Magnesium-based implants accelerate femoral fracture healing through promoting histone lactylation-mediated osteoclastogenesis inhibition

To investigate the molecular mechanisms by which magnesium (Mg)-based implants, specifically Mg-containing intramedullary nails (Mg-IMNs), promote femoral fracture healing. Rats with femoral fractures were treated with Mg-IMNs. In vitro experiments were conducted to assess the impact of Mg2+ on osteoclastogenesis and histone lactylation. Histological analysis, Western blotting, and qRT-PCR were employed to evaluate osteoclast maturation and the molecular pathways involved. In vivo, lactate was administered to replicate Mg-IMN effects, and lactate production was inhibited to observe potential reversal effects.

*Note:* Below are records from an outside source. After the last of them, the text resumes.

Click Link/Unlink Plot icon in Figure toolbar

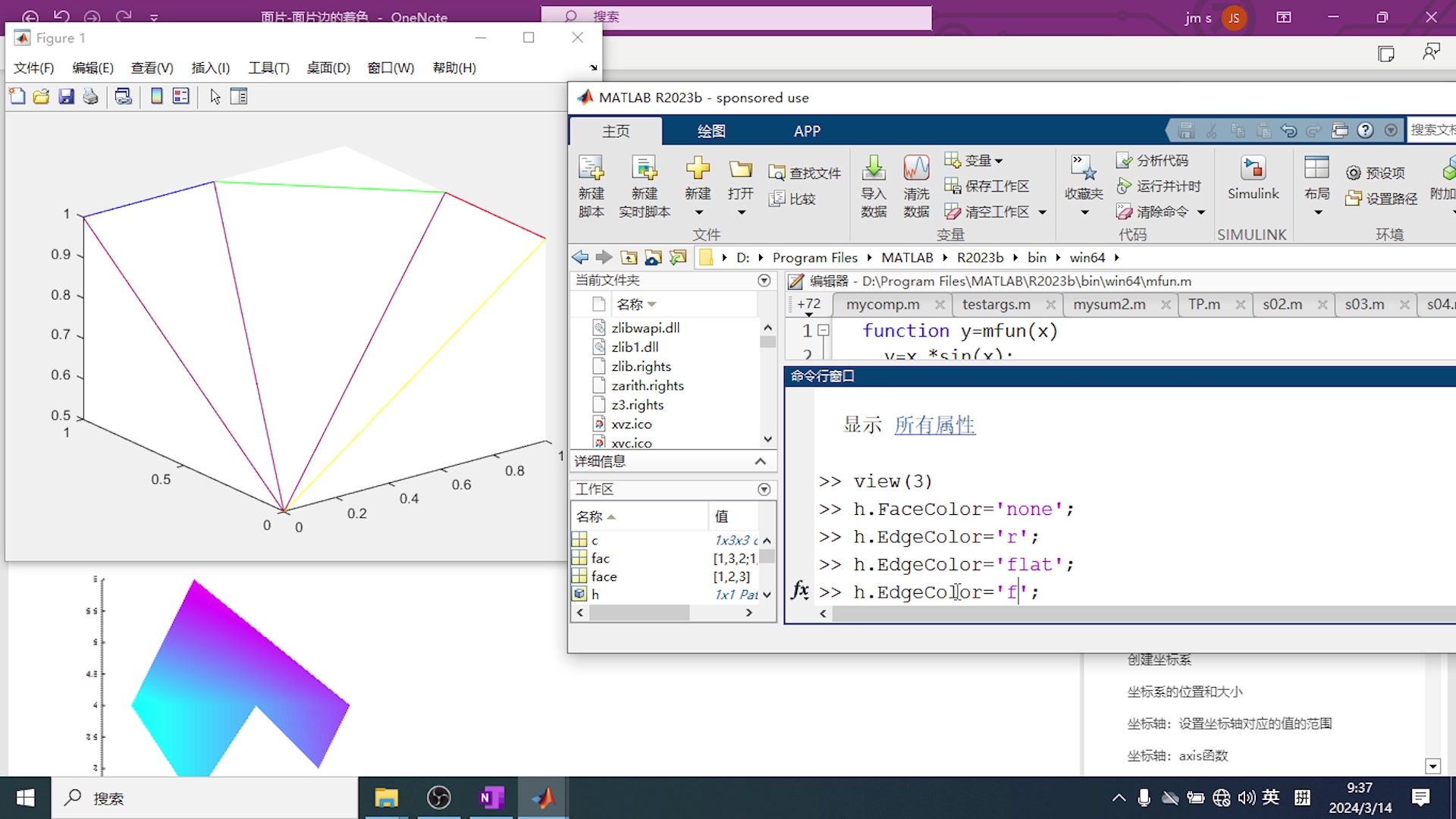click(123, 96)
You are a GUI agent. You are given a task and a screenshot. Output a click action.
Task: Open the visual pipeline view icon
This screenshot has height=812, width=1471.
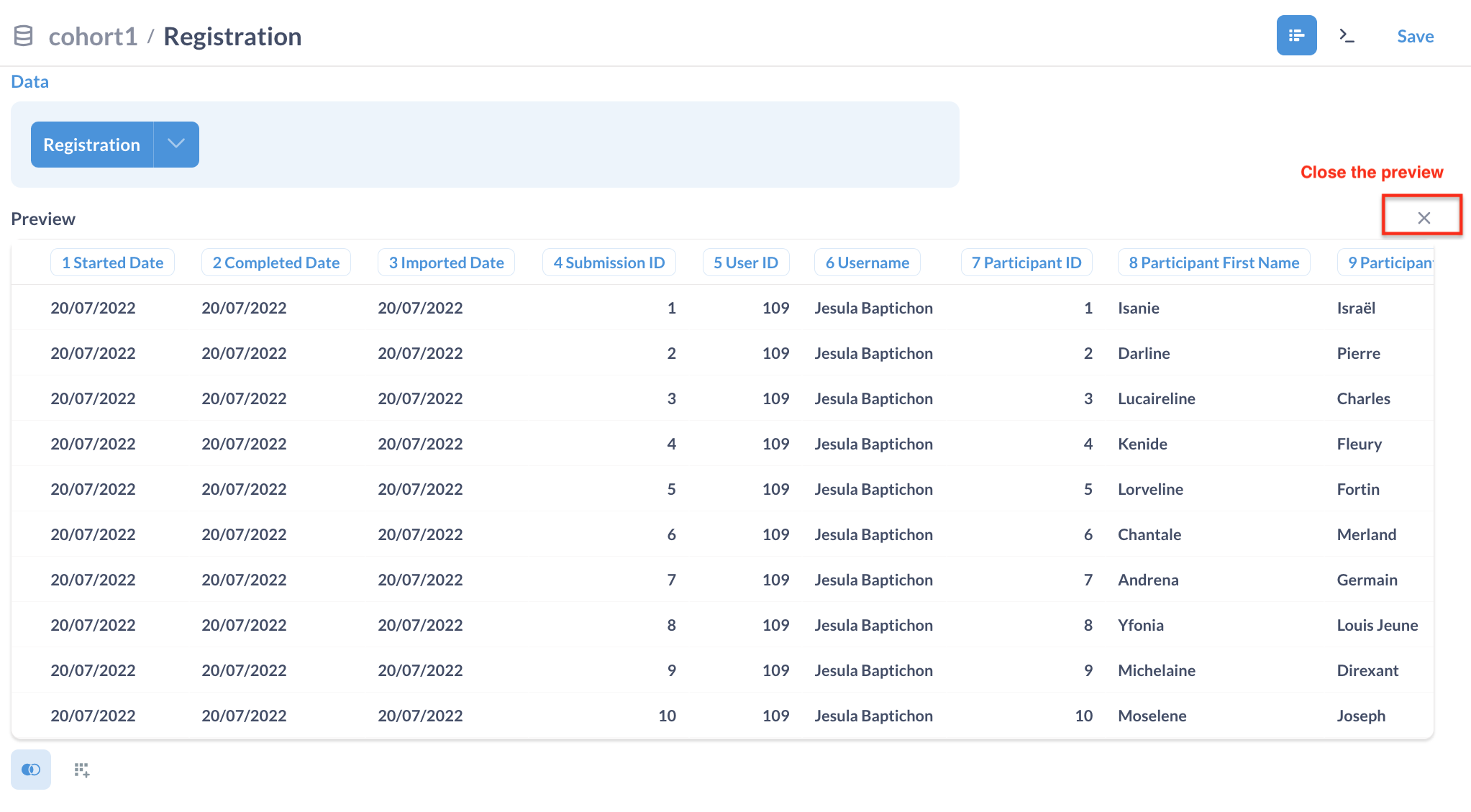(1296, 35)
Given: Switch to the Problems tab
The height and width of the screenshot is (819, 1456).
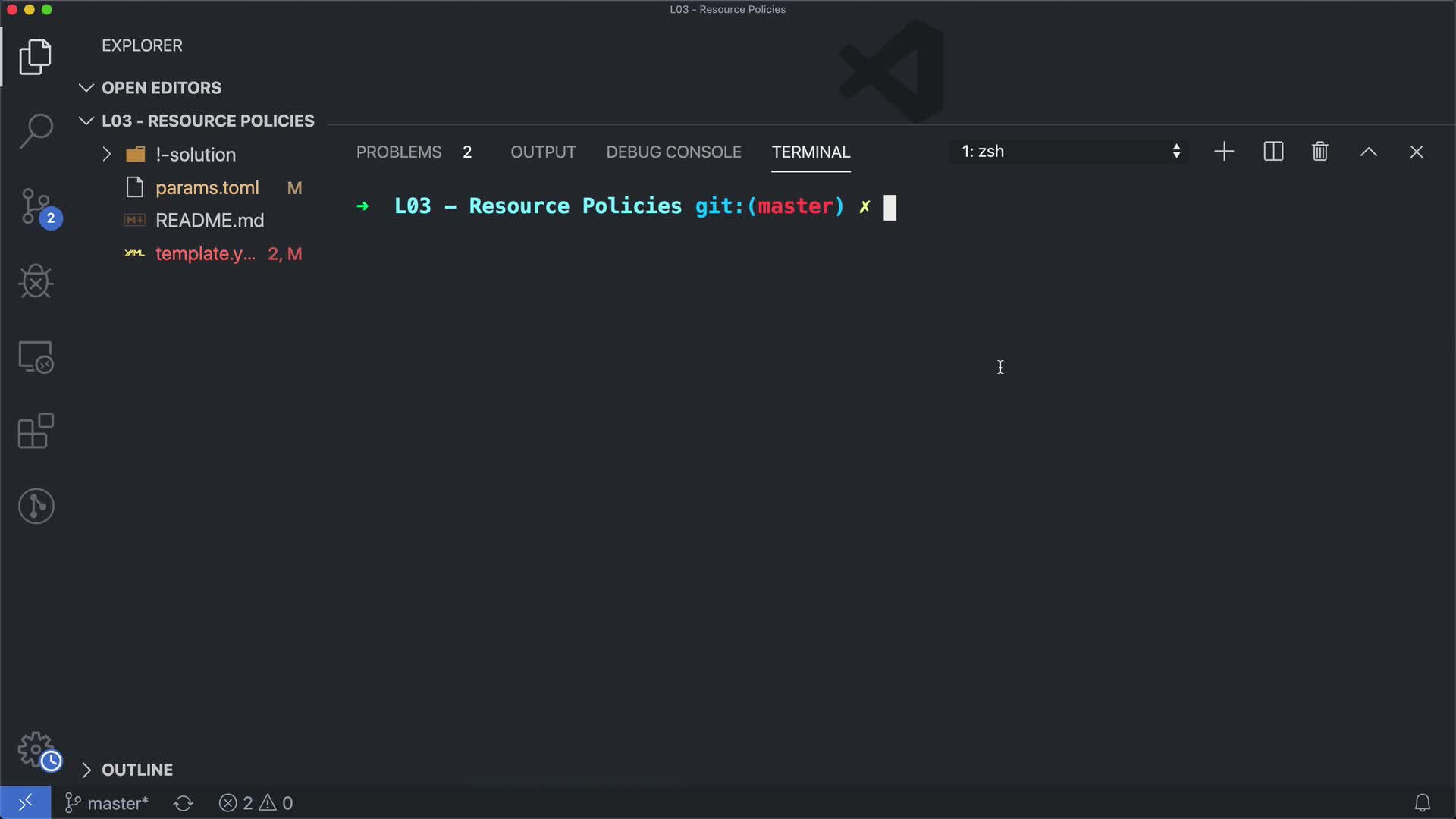Looking at the screenshot, I should tap(399, 152).
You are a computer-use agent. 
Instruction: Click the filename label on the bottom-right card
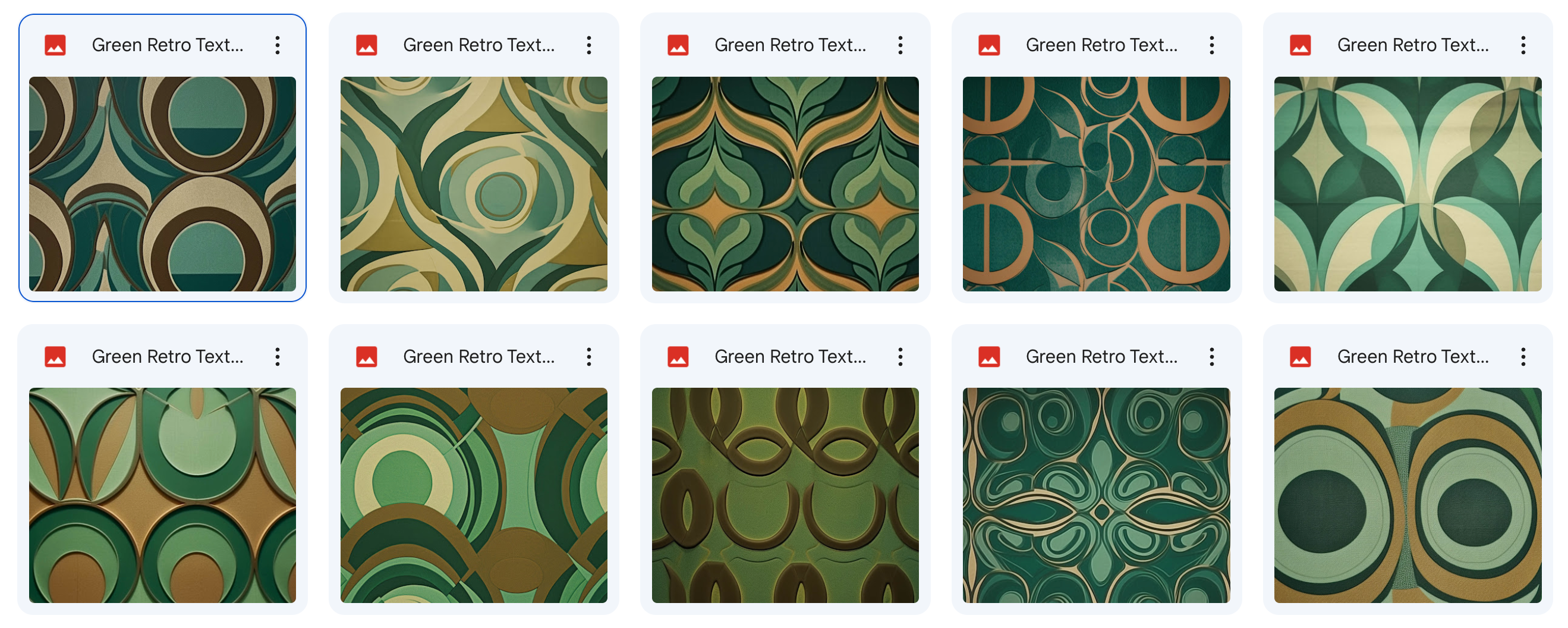[x=1413, y=356]
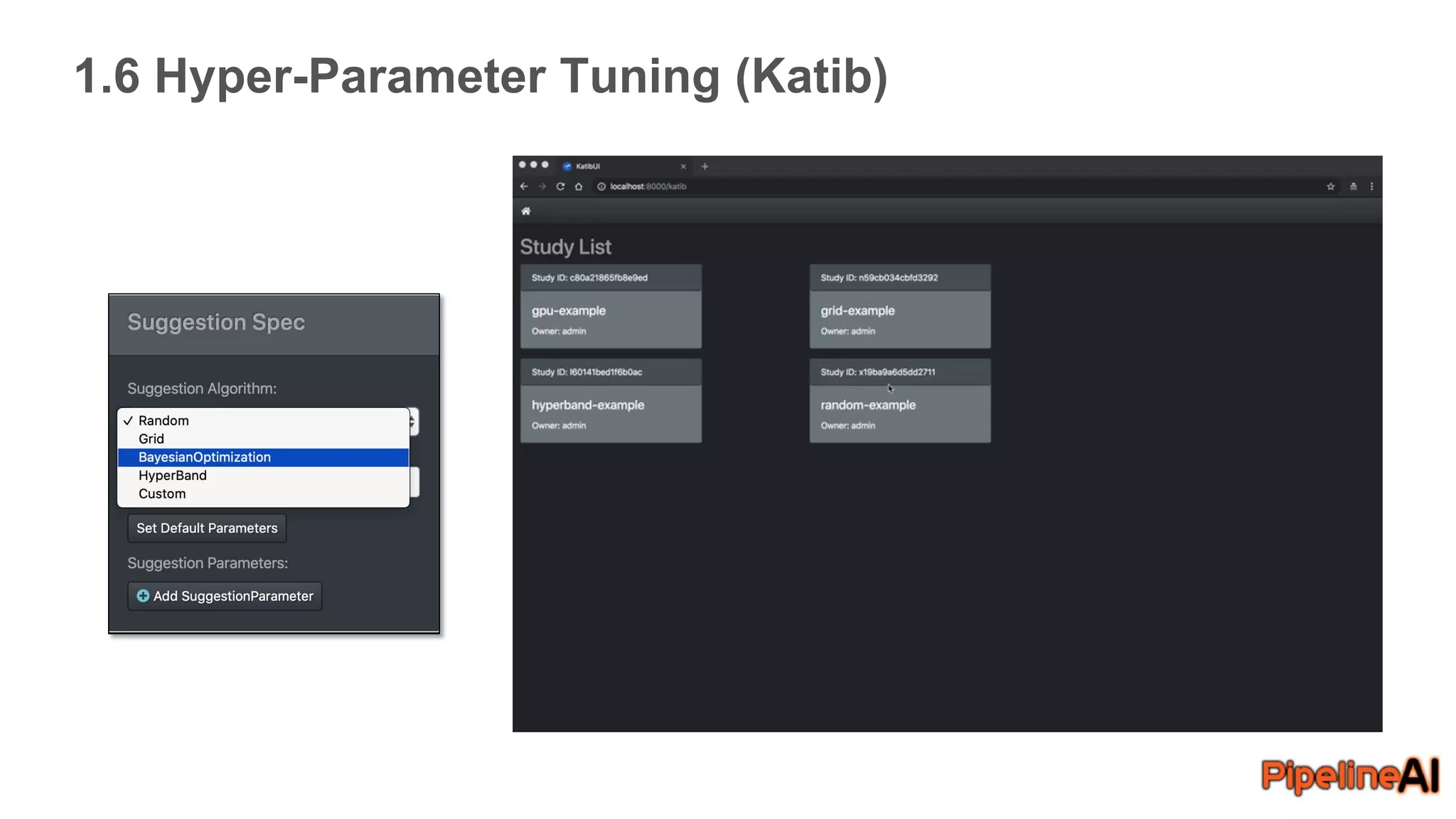
Task: Click the browser forward arrow
Action: [542, 186]
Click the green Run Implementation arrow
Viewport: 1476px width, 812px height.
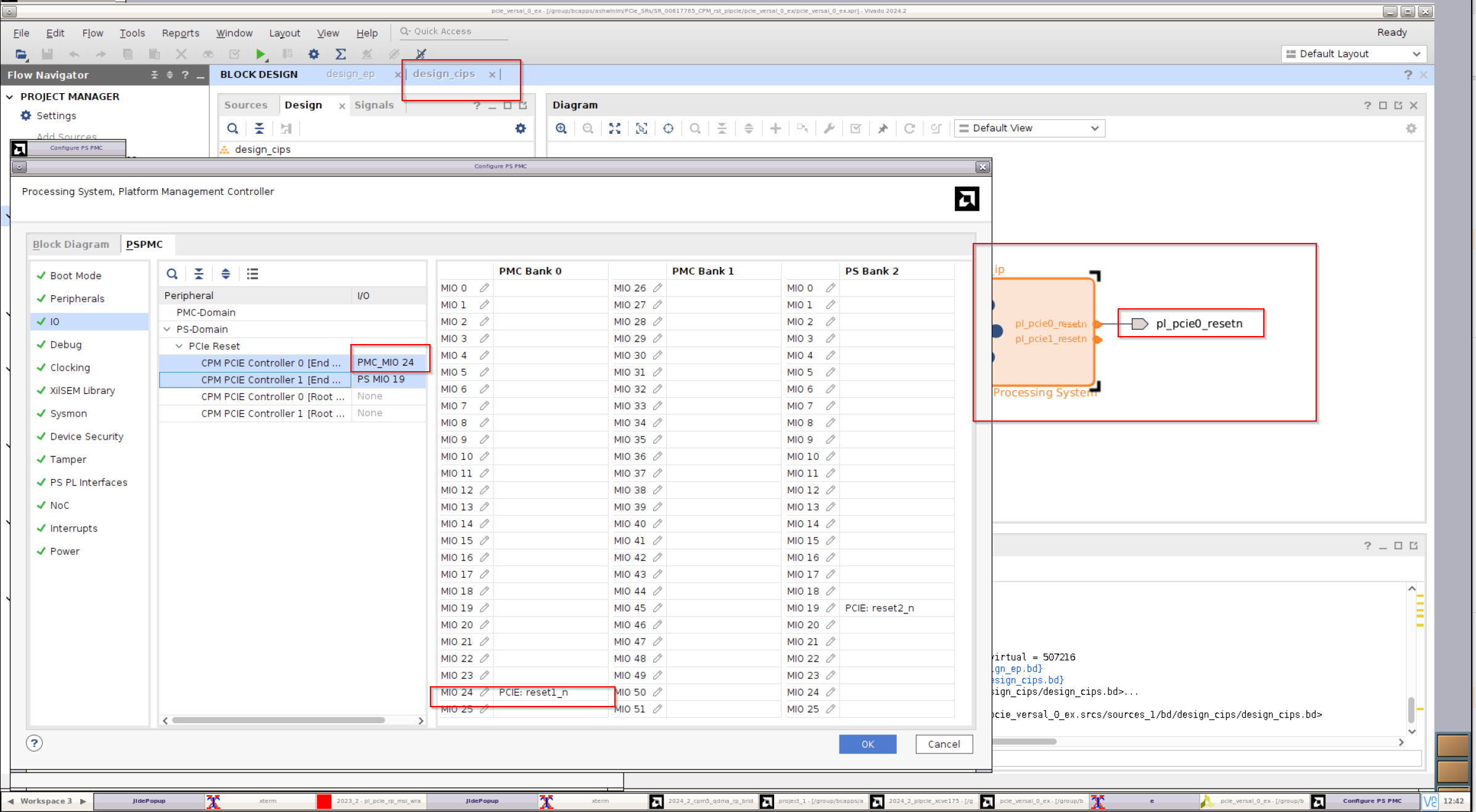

Mg-IMNs significantly enhanced fracture healing by inhibiting osteoclastogenesis. Mg2+ promoted intracellular lactate production, leading to histone lactylation, which suppressed osteoclast maturation by downregulating NFATc1. The P300/H3K18LA/HDAC1 pathway was identified as a key mediator in this process. Additionally, lactate administration mimicked the effects of Mg-IMNs, while blocking lactate reversed these effects. This study uncovers a novel mechanism by which Mg2+ promotes fracture healing through histone lactylation-mediated inhibition of osteoclastogenesis. These findings offer new therapeutic strategies for enhancing fracture repair via epigenetic regulation.